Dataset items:
=====
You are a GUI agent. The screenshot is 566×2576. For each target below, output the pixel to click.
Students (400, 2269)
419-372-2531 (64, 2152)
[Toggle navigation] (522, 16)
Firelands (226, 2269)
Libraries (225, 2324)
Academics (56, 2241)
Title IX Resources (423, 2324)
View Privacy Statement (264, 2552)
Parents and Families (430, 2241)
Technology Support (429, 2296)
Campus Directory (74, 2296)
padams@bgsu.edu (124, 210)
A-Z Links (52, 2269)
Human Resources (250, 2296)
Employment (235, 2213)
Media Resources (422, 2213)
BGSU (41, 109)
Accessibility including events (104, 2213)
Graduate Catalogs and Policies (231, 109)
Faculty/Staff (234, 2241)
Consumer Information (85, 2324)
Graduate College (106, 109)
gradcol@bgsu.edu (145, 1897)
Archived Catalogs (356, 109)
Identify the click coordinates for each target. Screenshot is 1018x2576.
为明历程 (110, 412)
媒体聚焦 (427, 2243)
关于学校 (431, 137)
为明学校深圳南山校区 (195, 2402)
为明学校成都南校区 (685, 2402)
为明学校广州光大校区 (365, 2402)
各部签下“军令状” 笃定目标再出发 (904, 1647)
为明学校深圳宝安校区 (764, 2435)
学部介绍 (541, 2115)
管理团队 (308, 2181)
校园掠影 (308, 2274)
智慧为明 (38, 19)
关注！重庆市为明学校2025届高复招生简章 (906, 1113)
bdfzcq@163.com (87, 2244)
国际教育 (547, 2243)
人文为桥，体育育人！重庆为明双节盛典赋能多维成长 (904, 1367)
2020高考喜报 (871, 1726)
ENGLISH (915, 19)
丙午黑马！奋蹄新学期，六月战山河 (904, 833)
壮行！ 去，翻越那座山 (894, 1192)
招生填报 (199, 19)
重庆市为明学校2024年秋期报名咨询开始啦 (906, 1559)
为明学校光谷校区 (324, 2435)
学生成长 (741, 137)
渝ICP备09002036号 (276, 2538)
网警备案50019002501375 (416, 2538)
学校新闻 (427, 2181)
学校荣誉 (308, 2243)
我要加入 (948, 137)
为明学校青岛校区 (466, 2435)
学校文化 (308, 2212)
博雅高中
=====
• TASK GOAL:
Each line of the data should be reproduced exactly as it appears.

• OUTPUT FOR THIS EXERCISE:
You are a GUI agent. The screenshot is 566×2576. For each target below, output the pixel to click.
Students (400, 2269)
419-372-2531 (64, 2152)
[Toggle navigation] (522, 16)
Firelands (226, 2269)
Libraries (225, 2324)
Academics (56, 2241)
Title IX Resources (423, 2324)
View Privacy Statement (264, 2552)
Parents and Families (430, 2241)
Technology Support (429, 2296)
Campus Directory (74, 2296)
padams@bgsu.edu (124, 210)
A-Z Links (52, 2269)
Human Resources (250, 2296)
Employment (235, 2213)
Media Resources (422, 2213)
BGSU (41, 109)
Accessibility including events (104, 2213)
Graduate Catalogs and Policies (231, 109)
Faculty/Staff (234, 2241)
Consumer Information (85, 2324)
Graduate College (106, 109)
gradcol@bgsu.edu (145, 1897)
Archived Catalogs (356, 109)
Identify the click coordinates for each target. Screenshot is 1018x2576.
为明历程 (110, 412)
媒体聚焦 (427, 2243)
关于学校 (431, 137)
为明学校深圳南山校区 (195, 2402)
为明学校成都南校区 (685, 2402)
为明学校广州光大校区 (365, 2402)
各部签下“军令状” 笃定目标再出发 (904, 1647)
为明学校深圳宝安校区 (764, 2435)
学部介绍 (541, 2115)
管理团队 (308, 2181)
校园掠影 (308, 2274)
智慧为明 (38, 19)
关注！重庆市为明学校2025届高复招生简章 (906, 1113)
bdfzcq@163.com (87, 2244)
国际教育 (547, 2243)
人文为桥，体育育人！重庆为明双节盛典赋能多维成长 (904, 1367)
2020高考喜报 (871, 1726)
ENGLISH (915, 19)
丙午黑马！奋蹄新学期，六月战山河 (904, 833)
壮行！ 去，翻越那座山 (894, 1192)
招生填报 (199, 19)
重庆市为明学校2024年秋期报名咨询开始啦 (906, 1559)
为明学校光谷校区 (324, 2435)
学生成长 (741, 137)
渝ICP备09002036号 (276, 2538)
网警备案50019002501375 (416, 2538)
学校新闻 (427, 2181)
学校荣誉 (308, 2243)
我要加入 (948, 137)
为明学校青岛校区 (466, 2435)
学校文化 (308, 2212)
博雅高中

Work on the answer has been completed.